● **ACTIVITY**
Copy the entries below word for word, beginning at the line containing "Image resolution: width=1240" and ending after the line containing "pyautogui.click(x=380, y=952)".

*** SUPPLIED INFORMATION ***

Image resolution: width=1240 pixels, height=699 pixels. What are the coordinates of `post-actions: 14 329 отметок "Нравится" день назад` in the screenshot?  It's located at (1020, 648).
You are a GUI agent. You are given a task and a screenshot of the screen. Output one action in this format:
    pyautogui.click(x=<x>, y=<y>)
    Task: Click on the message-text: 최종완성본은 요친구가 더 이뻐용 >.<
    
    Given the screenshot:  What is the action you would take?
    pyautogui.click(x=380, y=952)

***
*** SUPPLIED INFORMATION ***

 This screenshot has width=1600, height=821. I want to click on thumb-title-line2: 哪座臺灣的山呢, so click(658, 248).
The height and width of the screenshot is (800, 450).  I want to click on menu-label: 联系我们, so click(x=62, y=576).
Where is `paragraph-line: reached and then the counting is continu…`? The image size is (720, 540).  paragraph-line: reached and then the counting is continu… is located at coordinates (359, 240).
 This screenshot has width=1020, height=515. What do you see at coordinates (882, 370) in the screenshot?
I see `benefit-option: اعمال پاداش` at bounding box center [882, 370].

***

● **ANSWER FOR THIS EXERCISE**
Image resolution: width=1240 pixels, height=699 pixels. What are the coordinates of `post-actions: 14 329 отметок "Нравится" день назад` in the screenshot?  It's located at (1020, 648).
You are a GUI agent. You are given a task and a screenshot of the screen. Output one action in this format:
    pyautogui.click(x=<x>, y=<y>)
    Task: Click on the message-text: 최종완성본은 요친구가 더 이뻐용 >.<
    
    Given the screenshot:  What is the action you would take?
    pyautogui.click(x=380, y=952)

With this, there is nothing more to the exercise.